In his 1651 ‘Almanack’ he asserted that the Parliament stood upon tottering foundations, and that the soldiery and commonalty would combine against it—a conclusion at which every intelligent onlooker must by that time have arrived, without ‘erecting a figure’ or consulting the starry heavens.
This previous attempt at forecasting the future ‘lay for a whole week,’ says its author, ‘in the Parliament House, much criticised by the Presbyterians; one disliking this sentence, another that, and others disliking the whole. In the end a motion was made that it should be examined by a Committee of the House, with instructions to report concerning its errors.
‘A messenger attached me by a warrant from that Committee. I had private notice ere the messenger came, and hasted unto Mr. Speaker Lenthall, ever my friend. He was exceeding glad to see me, told me what was done, called for “Anglicus,” marked the passages which tormented the Presbyterians so highly. I presently sent for Mr. Warren, the printer, an assured cavalier, obliterated what was most offensive, put in other more significant words, and desired only to have six amended against next morning, which very honestly he brought me. I told him my design was to deny the book found fault with, to own only the six books. I told him I doubted he would be examined. “Hang them!” said he; “they are all rogues. I’ll swear myself to the devil ere they shall have an advantage against you, by my oath.”
‘The day after, I appeared before the Committee. At first they showed me the true “Anglicus,” and asked if I wrote and printed it.’
Lilly, after pretending to inspect it, denied all knowledge of it, asserting that it must have been written with a view to do him injury by some malicious Presbyterian, at the same time producing the six amended copies, to the great surprise and perplexity of the Committee. The majority, however, were inclined to send him to prison, and some had proposed Newgate, others the Gate House, when one Brown, of Sussex, who had been influenced to favour Lilly, remarked that neither to Newgate nor the Gate House were the Parliament accustomed to send their prisoners, and suggested that the most convenient and legitimate course would be for the Sergeant-at-Arms to take this Mr. Lilly into custody.

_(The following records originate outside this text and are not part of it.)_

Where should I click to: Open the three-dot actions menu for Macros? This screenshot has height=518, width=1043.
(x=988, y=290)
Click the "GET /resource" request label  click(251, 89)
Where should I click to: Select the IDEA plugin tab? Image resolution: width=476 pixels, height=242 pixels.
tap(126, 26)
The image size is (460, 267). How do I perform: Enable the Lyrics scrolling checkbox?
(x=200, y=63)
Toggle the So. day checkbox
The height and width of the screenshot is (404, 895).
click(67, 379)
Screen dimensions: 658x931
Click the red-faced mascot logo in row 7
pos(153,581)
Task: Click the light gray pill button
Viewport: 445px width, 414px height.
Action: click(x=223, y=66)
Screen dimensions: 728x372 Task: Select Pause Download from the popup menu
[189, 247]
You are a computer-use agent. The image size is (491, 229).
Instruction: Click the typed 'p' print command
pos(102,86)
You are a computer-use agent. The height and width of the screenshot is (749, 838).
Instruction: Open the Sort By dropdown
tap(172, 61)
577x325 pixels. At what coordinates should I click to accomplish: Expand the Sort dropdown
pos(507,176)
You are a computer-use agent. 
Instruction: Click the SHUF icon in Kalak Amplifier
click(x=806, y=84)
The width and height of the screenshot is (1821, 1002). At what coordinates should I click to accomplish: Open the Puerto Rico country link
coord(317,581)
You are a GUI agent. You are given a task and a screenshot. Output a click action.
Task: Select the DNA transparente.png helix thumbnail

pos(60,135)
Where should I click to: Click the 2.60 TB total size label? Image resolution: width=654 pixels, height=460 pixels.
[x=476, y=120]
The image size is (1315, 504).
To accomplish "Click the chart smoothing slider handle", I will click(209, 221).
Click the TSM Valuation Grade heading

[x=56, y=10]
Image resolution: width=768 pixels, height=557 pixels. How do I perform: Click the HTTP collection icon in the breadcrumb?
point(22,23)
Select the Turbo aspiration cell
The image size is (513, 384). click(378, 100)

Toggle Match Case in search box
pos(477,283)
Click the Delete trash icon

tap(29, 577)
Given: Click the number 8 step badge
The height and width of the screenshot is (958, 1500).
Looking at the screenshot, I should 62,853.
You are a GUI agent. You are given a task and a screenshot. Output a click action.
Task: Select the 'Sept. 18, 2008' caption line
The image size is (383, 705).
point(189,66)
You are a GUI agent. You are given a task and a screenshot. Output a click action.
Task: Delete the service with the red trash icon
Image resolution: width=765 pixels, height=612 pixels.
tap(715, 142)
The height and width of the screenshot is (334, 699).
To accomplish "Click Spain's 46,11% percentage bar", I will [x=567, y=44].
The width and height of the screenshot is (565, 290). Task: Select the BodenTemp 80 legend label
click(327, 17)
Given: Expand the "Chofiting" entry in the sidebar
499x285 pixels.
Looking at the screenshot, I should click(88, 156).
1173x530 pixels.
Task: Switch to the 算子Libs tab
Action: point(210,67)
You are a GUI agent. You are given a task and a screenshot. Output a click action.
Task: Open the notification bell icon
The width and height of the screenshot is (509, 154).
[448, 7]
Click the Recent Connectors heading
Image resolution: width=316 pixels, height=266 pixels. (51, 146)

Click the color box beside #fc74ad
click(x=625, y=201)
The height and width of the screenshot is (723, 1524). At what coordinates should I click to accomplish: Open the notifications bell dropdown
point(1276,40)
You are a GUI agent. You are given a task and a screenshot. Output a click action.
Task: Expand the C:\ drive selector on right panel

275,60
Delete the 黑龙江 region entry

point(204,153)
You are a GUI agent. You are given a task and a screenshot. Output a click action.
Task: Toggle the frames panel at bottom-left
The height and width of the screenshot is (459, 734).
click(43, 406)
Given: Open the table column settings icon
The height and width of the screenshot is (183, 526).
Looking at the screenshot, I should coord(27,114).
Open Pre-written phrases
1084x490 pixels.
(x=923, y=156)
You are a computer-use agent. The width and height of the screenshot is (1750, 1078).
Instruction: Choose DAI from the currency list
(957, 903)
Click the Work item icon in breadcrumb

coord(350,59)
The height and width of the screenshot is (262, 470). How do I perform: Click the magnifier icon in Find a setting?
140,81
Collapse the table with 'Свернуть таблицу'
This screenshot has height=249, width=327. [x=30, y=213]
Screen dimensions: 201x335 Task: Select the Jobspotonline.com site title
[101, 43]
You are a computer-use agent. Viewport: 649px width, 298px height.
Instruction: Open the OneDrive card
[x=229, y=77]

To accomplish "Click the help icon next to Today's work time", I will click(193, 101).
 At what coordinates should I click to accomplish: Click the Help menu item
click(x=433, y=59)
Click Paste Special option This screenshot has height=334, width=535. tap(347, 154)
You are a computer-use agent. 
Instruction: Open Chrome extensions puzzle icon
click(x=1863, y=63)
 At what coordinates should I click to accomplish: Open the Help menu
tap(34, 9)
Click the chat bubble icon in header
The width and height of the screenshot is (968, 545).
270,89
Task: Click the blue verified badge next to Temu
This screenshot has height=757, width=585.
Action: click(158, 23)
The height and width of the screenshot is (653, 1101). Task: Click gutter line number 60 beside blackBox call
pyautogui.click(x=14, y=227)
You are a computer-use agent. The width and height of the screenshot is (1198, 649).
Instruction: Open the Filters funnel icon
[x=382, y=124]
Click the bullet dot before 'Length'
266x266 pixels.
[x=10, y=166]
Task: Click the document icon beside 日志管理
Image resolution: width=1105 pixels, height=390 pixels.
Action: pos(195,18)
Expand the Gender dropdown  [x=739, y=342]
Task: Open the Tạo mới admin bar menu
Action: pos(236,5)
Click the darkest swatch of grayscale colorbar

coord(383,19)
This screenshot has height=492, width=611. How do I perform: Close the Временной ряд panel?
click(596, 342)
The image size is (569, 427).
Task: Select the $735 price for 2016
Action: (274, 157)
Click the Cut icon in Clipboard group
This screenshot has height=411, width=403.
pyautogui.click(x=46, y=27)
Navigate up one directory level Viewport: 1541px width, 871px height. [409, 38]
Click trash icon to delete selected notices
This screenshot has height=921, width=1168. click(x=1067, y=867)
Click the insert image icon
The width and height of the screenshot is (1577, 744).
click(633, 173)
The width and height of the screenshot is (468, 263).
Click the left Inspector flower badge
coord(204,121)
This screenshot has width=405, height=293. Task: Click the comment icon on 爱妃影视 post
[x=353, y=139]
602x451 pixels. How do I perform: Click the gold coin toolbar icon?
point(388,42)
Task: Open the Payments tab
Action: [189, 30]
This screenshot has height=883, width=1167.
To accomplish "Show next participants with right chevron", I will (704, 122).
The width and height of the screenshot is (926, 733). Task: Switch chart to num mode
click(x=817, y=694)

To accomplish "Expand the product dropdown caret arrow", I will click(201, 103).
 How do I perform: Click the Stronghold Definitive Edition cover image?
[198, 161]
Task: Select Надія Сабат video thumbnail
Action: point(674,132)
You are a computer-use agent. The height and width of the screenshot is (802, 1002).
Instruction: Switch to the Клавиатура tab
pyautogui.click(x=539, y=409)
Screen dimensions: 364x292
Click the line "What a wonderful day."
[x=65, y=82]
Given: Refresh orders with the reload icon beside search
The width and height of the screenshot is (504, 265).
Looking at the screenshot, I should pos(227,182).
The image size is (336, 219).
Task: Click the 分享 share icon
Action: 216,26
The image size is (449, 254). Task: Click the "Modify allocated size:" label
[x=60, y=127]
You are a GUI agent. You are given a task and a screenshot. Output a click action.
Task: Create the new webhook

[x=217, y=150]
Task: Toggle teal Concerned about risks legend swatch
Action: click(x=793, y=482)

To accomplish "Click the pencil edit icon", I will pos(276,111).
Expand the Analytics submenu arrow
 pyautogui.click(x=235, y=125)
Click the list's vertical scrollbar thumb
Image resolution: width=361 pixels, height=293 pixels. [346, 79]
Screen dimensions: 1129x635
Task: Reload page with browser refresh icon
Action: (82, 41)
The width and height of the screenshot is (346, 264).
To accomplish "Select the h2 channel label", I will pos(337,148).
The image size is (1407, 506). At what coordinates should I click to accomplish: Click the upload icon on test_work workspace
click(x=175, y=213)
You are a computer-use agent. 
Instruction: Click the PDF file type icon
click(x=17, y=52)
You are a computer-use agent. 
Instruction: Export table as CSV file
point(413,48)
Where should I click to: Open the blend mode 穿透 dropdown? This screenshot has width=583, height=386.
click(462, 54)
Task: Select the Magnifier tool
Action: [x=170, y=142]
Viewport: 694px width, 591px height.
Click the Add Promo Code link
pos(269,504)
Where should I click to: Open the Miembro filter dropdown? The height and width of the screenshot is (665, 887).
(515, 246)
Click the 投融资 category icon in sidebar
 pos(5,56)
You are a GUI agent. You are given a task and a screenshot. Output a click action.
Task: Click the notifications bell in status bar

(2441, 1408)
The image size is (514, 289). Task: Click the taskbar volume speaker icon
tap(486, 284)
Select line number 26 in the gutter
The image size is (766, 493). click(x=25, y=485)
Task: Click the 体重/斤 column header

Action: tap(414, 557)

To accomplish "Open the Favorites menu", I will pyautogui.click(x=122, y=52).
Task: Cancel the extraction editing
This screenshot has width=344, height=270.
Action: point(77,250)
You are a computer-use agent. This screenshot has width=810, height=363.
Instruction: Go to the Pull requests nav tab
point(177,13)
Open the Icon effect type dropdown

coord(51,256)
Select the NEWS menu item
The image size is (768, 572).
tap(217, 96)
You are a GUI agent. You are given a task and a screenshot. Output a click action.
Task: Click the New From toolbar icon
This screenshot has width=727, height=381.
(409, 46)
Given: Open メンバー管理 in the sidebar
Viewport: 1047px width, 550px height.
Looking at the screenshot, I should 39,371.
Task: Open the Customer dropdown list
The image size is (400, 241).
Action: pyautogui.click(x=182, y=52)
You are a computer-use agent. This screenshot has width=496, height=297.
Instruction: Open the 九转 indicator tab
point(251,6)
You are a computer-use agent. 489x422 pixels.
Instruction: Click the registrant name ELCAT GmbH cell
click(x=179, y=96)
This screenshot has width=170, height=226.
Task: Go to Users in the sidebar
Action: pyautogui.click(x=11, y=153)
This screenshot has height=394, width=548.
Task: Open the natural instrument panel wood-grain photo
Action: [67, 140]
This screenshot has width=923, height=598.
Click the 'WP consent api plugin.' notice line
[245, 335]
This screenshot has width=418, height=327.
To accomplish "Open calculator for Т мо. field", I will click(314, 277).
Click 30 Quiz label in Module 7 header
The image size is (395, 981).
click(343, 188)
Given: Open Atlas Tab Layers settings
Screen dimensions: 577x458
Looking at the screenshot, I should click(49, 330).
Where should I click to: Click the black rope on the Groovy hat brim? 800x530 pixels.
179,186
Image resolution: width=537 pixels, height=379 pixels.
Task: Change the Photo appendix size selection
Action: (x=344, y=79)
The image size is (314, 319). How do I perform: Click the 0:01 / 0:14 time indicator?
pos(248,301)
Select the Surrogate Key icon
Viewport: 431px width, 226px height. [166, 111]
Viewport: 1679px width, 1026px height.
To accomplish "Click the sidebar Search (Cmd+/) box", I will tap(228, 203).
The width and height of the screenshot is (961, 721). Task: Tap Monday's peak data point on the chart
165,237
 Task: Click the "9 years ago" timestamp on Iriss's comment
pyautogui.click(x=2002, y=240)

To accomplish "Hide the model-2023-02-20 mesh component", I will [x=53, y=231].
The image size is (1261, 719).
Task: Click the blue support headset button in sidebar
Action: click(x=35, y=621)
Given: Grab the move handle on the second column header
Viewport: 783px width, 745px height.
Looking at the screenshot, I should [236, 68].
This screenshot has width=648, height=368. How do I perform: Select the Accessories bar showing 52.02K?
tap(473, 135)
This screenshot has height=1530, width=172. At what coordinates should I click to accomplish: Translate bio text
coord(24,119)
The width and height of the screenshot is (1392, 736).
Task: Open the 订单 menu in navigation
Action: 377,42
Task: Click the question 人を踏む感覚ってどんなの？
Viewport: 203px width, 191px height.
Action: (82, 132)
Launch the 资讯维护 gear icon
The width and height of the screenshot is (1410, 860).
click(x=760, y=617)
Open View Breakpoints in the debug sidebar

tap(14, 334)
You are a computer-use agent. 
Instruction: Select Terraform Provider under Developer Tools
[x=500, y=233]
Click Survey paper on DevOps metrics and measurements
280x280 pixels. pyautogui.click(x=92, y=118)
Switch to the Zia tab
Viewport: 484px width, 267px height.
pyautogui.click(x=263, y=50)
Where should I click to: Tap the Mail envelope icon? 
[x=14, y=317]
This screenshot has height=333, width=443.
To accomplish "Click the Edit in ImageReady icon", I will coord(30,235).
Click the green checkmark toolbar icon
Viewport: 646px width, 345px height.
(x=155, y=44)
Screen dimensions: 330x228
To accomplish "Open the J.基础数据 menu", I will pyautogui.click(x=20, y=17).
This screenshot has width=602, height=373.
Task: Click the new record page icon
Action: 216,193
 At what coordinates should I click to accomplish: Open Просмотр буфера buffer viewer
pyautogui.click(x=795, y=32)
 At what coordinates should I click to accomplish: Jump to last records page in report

‘Mr. Strickland, who had for many years been the Parliament’s ambassador or agent in Holland, when he saw how they inclined, spoke thus:
‘“I came purposely into the Committee this day to see the man who is so famous in those parts where I have so long continued. I assure you his name is famous over all Europe. I come to do him justice. A book is produced by us, and said to be his; he denies it; we have not proved it, yet will commit him. Truly this is great injustice. It is likely he will write next year, and acquaint the whole world with our injustice, and so well he may. It is my opinion, first to prove the book to be his ere he be committed.”